*Descripción del problema*.
Vuelca en una lista JSON de cadenas, una por línea y sin las líneas en blanco, todo lo que va desde la línea que contiene "You are a computer-use agent. Viewport: 981px" hasta la que contiene "point(435,115)", ambas incluidas.

*Filas proporcionadas*.
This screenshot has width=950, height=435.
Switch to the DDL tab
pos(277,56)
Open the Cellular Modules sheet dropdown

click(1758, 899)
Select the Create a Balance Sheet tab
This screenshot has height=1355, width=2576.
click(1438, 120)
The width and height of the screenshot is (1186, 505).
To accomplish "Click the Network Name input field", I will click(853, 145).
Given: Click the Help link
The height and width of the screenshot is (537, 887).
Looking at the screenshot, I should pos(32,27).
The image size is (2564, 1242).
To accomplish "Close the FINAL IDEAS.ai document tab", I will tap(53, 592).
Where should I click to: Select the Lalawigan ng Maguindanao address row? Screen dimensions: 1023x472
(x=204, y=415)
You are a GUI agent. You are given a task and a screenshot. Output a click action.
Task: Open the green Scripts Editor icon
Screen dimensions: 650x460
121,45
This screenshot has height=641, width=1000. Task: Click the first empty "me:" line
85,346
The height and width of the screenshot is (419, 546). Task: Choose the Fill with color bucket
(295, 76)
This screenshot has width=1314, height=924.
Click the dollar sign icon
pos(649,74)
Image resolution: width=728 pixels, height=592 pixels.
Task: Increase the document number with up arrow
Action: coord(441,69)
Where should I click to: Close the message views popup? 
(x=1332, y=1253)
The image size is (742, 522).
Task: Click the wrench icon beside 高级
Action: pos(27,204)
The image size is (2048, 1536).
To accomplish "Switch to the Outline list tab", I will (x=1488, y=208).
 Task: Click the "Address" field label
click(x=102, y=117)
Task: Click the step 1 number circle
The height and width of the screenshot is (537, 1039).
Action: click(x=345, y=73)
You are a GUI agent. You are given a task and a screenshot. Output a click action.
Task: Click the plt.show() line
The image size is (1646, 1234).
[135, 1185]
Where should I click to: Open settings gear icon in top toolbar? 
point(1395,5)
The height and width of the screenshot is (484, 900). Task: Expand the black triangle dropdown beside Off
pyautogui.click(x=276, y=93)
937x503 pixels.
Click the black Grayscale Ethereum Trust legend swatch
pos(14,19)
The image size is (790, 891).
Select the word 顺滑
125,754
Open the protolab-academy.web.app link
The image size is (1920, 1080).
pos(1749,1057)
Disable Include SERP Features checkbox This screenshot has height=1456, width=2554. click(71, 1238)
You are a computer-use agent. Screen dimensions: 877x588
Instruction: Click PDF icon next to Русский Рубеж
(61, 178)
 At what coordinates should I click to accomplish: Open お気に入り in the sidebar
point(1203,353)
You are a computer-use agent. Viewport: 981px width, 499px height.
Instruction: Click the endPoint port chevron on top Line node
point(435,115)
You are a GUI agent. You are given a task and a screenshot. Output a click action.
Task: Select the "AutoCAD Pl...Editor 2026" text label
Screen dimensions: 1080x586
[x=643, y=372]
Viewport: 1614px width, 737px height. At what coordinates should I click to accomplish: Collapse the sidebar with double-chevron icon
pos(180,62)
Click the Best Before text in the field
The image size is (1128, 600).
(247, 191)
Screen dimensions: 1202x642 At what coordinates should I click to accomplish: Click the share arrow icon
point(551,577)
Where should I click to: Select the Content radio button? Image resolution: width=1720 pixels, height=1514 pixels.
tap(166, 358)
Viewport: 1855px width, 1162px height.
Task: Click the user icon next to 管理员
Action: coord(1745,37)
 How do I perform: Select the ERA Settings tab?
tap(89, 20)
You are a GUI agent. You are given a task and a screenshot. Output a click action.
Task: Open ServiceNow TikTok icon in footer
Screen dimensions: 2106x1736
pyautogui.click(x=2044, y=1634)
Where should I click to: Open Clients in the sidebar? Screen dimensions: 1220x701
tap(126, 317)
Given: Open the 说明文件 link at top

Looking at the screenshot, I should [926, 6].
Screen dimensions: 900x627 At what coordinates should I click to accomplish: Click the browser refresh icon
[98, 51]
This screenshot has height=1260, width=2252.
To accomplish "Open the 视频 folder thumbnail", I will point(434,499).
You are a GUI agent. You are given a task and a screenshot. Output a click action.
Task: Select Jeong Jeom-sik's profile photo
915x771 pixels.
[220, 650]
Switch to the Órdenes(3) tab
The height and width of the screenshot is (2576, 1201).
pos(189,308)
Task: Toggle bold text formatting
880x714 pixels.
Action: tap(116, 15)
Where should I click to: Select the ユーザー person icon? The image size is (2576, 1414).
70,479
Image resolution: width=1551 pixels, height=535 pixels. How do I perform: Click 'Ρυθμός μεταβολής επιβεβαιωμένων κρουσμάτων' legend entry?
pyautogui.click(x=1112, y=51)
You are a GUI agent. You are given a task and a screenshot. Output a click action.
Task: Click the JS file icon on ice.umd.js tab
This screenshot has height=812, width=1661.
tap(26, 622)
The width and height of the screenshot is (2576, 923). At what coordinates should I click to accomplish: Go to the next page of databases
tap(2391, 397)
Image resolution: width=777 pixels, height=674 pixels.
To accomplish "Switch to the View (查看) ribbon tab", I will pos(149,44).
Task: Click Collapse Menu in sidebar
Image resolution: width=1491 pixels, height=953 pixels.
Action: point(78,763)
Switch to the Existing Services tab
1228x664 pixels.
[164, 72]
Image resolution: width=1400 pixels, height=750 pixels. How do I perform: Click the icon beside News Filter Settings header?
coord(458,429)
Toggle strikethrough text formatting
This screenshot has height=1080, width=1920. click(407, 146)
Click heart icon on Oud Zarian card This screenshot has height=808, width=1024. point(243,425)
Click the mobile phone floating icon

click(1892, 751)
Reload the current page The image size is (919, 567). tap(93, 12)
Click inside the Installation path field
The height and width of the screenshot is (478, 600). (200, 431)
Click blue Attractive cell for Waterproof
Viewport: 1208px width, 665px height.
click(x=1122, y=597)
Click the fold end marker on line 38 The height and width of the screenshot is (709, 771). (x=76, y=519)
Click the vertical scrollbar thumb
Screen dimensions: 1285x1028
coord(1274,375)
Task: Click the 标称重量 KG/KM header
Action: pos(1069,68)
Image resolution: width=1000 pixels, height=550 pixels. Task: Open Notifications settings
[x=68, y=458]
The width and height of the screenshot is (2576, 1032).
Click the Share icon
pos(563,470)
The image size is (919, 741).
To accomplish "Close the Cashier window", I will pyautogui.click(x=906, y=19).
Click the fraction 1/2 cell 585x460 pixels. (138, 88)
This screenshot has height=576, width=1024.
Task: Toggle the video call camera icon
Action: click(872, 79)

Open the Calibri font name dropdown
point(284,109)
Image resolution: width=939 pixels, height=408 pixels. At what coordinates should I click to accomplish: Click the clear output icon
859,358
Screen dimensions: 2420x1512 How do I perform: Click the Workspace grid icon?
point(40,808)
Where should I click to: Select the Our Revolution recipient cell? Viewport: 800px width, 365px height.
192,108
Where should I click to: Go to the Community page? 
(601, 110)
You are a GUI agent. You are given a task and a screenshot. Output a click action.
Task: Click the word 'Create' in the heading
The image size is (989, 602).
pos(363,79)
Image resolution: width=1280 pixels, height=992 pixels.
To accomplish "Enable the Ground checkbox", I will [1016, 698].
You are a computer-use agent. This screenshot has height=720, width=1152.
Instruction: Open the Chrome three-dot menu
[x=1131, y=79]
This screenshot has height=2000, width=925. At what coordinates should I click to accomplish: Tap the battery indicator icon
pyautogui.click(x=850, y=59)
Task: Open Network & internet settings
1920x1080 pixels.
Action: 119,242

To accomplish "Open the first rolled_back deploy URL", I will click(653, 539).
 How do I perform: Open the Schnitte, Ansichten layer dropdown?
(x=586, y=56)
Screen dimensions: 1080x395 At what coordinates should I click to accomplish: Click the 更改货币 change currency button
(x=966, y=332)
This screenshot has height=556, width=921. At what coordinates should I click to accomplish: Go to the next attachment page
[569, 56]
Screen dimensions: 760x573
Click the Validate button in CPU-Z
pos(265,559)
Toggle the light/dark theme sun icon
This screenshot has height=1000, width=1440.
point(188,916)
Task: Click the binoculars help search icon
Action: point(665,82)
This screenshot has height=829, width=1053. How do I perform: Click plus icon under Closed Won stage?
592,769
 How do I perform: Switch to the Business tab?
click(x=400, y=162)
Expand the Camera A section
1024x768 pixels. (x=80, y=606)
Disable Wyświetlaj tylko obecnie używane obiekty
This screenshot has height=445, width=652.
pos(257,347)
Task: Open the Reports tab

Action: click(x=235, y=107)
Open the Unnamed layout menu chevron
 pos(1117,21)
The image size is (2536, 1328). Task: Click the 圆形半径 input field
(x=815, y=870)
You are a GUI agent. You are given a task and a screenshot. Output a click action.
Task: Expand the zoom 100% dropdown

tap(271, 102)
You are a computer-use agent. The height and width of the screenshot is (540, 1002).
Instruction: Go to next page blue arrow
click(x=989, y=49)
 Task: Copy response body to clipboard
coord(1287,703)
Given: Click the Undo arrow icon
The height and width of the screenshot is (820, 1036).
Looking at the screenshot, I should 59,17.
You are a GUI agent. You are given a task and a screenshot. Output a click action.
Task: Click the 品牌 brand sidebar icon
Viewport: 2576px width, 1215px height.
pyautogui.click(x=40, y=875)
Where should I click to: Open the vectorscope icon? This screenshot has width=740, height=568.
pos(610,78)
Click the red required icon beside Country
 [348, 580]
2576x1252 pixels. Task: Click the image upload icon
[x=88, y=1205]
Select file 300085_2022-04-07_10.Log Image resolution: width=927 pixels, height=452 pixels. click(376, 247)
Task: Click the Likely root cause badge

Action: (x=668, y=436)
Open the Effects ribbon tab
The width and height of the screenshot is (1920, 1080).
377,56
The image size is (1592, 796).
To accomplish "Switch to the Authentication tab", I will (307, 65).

*Resultado a continuación*.
[
  "You are a computer-use agent. Viewport: 981px width, 499px height.",
  "Instruction: Click the endPoint port chevron on top Line node",
  "point(435,115)"
]